Выбрать главу

Ему становится душно, он решает выйти на свежий воздух. С трудом находит дорогу из комнаты, зажигая спичку за спичкой, освещает себе путь в мансарду. Ноги легкие, почти бестелесные, он их просто не чувствует. Вот и окно, берется руками за веревку, внезапно руки не выдерживают, веревка остается висеть сама по себе, чуть раскачиваясь, а он летит с высоты мансарды, больно ударяясь грудью о землю. Слава Богу, что здесь грядка и, слава Богу, что на грядке нет колышков, подумал бы он, если бы мог, но он просто переворачивается на спину, смотрит в светлеющее небо и думает, что больнее, чем есть и было, уже все равно не станет. Затем пытается встать, но получается это с трудом, ноги вернулись на свое место, теперь он чувствует их, вот только они стали намного тяжелее. Он пытается сделать шаг и падает, не выдержав боли. Из окна мансарды высовывается та самая девица, что в не таком уж далеком будущем познакомит его со своей подругой, которая и станет затем его женой (курва, будет говорить он через годы). Она смотрит вниз и замечает его, барахтающегося и стонущего, — Боже, — вскрикивает девица и ладно смахивает вниз по веревке. Протягивает руку, он опирается, с трудом, но перебирает ногами. Через заборчик палисадника не перелезть, но вот и калитка, закрытая на деревянный колышек. Никаких трудов достать колышек и открыть калитку, опереться на девичье плечо и доковылять до ближайшей сосны и прислониться спиной.
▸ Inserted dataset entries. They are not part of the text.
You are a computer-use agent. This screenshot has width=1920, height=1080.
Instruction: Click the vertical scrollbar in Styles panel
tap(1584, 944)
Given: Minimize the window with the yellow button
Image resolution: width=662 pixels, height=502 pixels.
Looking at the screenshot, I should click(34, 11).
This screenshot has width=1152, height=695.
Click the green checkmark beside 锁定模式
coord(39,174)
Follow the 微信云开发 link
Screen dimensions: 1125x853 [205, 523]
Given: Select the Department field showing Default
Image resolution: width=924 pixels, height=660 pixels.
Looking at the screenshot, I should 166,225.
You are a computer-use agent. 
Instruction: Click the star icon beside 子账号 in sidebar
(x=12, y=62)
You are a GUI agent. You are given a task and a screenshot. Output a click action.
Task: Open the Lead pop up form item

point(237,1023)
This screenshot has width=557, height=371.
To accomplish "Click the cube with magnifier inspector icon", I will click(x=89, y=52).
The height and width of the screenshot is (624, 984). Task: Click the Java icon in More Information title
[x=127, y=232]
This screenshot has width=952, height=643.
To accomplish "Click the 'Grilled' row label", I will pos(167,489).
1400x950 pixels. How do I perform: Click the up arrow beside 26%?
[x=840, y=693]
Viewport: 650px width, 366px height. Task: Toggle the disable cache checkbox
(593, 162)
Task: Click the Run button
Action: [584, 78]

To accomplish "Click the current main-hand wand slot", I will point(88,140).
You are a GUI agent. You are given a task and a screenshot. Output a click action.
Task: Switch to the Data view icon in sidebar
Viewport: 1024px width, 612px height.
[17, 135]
— Закатай штанину, — требует девица. Он послушно закатывает штанину, и она пальпирует ногу. — Все в порядке, давай другую. — Ее прикосновения нежны и возбуждающи, голова низко склоняется к нему так, что он видит затылок с густой копной черных волос. Кладет руку и начинает поглаживать. Боль в ногах проходит, скоро совсем рассветет, девица послушно отвечает на поцелуй, но, когда он тянет ее рядом с собой на землю, грубо отталкивает руками, говоря при этом: — Отстань, не хочу! — Он отстает, она помогает ему встать, они идут обратно к дому, оба покачиваясь, оба пьяные и наседуксененные, только он больше, намного больше, никакой умеренности, ни в чем и никогда, и за это время — какие–то мгновения, что надо пройти от сосны до палисадника — они становятся почти друзьями.

Естественно, что обратно в мансарду залезть он не может, но, впрочем, это и к лучшему. Уже рассвело, пора линять. Делать ноги, обрубать хвосты. Тип–топ, прямо в лоб, по тропиночке хлоп–хлоп. По лесной тропинке, ведущей обратно на станцию. Первая электричка в 5–30, сейчас почти пять. Вся разведгруппа в сборе, довольные, напившиеся, наевшиеся, натанцевавшиеся, прочая, прочая, прочая. Философ выстраивает их опять в две шеренги, по порядку номеров рассчитайся! Первый–второй, первый–второй. Левое плечо вперед, шагом–ар–рш! Философ–приятель вдруг начинает хлопать себя по карманам: ребята, я листочки забыл! Плюнь! Что вы! Они собираются кучкой, алкоголь и таблетки заметно усилили свое действие, все на отрубе, сейчас бы лечь да отрубиться, приятель возвращается, довольно поглаживая себя по карману. Вперед, командует философ–начальник, и они гурьбой устремляются к станции. Он плетется в самом конце, девица–сокурсница помогает ему идти (сердобольная, нашла себе занятие!). Гудит электричка, вот уже подходит, еле успевают вползти в последний вагон. В вагоне они все засыпают и просыпаются только на вокзале. — Отлично съездили?